### EXCERTO DO DOCUMENTO
((

ABRUPTO

26.10.14


CARTAS PORTUGUESAS A LUDWIG PAN, GEÓLOGO E AGRIMENSOR NA AUSTRÁLIA 

(As duas primeiras  aqui, a terceira aquia quarta aqui, a quinta aqui, a sexta aqui.)



Meu caro Ludwig Pan

Sei que chegaste à tua Colónia bem de saúde e bem de viagem. Fica pois sabendo que estas cartas de novas da minha infeliz pátria têm sido plagiadas num jornal de cá, em tom menor, muito menor, vagamente engraçado, mas ao estilo truculento que se usava no passado. Uma vergonha, mas o exemplo vem de cima. É o preço da tua fama, indo como foste, para tão longes terras, tornaste-te exótico e isso dá imprensa. Registe-se.

))

### ITENS EXTRAÍDOS

((

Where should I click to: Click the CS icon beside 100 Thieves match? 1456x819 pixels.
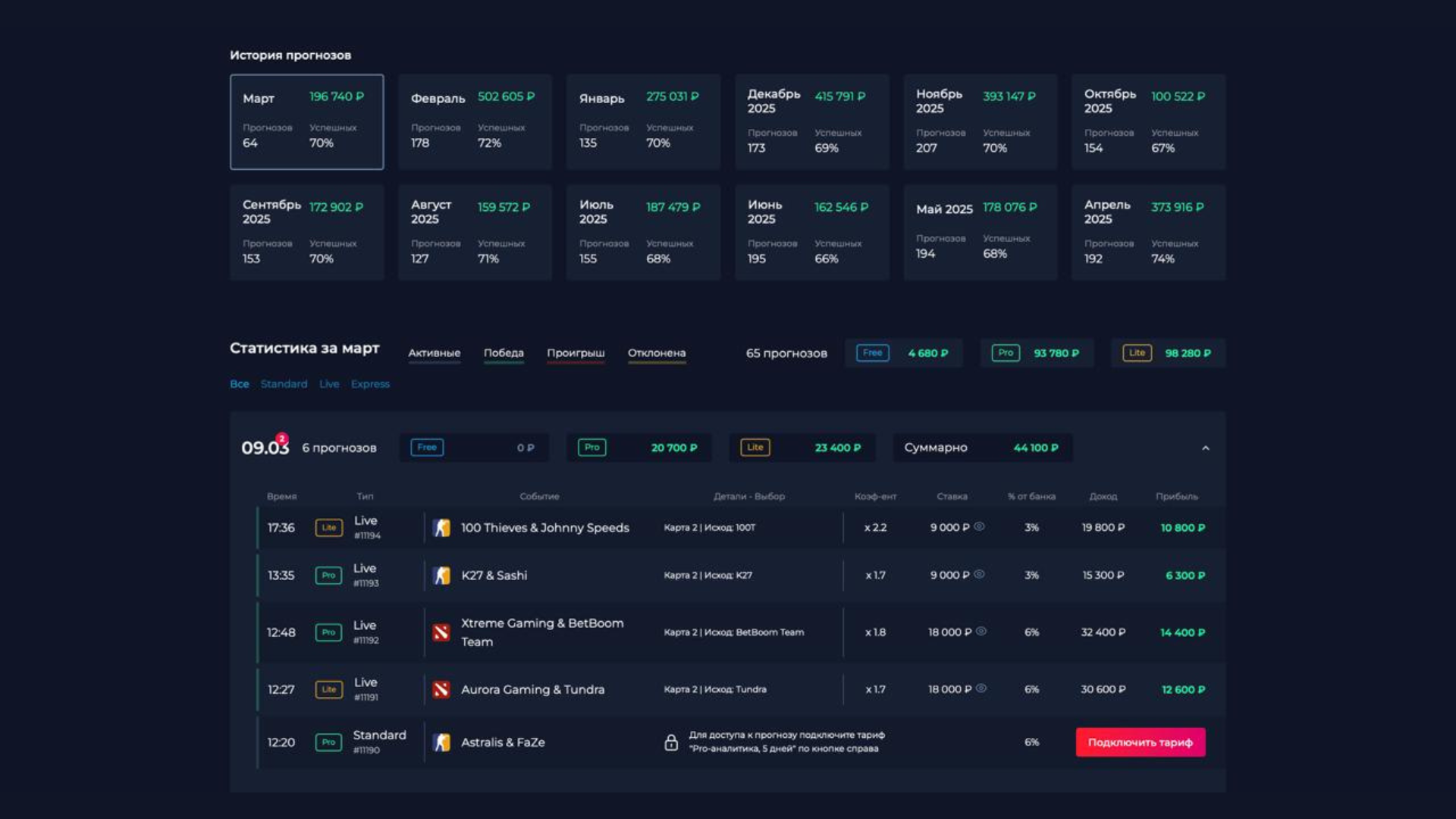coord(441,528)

))
((

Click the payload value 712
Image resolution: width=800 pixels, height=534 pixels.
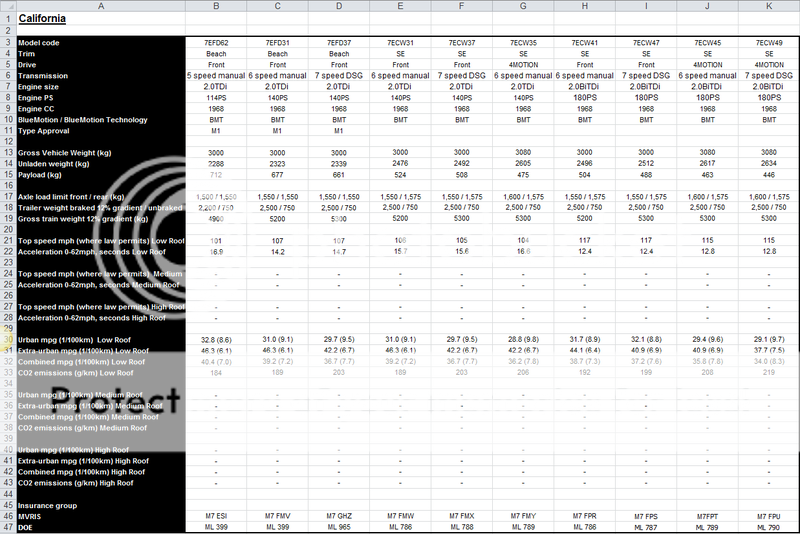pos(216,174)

))

### TAREFA A REALIZAR
Reproduza o trecho da carta a Ludwig Pan que vai de “Meu caro Ludwig” até “dá imprensa. Registe-se.”.

### RESPOSTA CORRETA
Meu caro Ludwig Pan

Sei que chegaste à tua Colónia bem de saúde e bem de viagem. Fica pois sabendo que estas cartas de novas da minha infeliz pátria têm sido plagiadas num jornal de cá, em tom menor, muito menor, vagamente engraçado, mas ao estilo truculento que se usava no passado. Uma vergonha, mas o exemplo vem de cima. É o preço da tua fama, indo como foste, para tão longes terras, tornaste-te exótico e isso dá imprensa. Registe-se.